Using the records below, give again exactly the lines from the line that contains "Viewport: 615px width, 585px height." through the line that contains "Click the L", both ends included, and only those.

PROVIDED INFORMATION:
________________
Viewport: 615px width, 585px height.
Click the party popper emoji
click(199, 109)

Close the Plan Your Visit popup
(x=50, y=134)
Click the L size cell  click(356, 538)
________________
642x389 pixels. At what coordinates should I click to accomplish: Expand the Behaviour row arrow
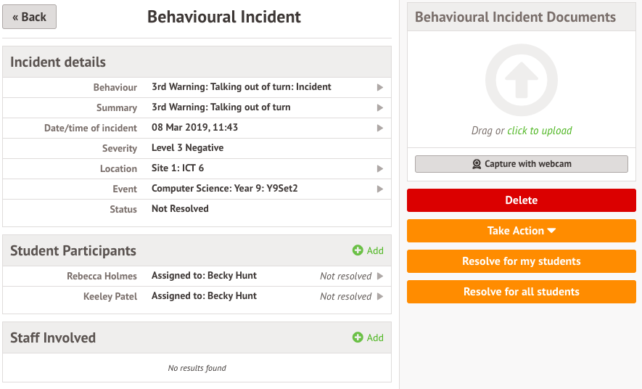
________________
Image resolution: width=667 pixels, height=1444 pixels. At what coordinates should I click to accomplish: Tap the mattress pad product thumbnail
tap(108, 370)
________________
ANSWER BOX:
Viewport: 615px width, 585px height.
Click the party popper emoji
click(199, 109)

Close the Plan Your Visit popup
(x=50, y=134)
Click the L size cell  click(356, 538)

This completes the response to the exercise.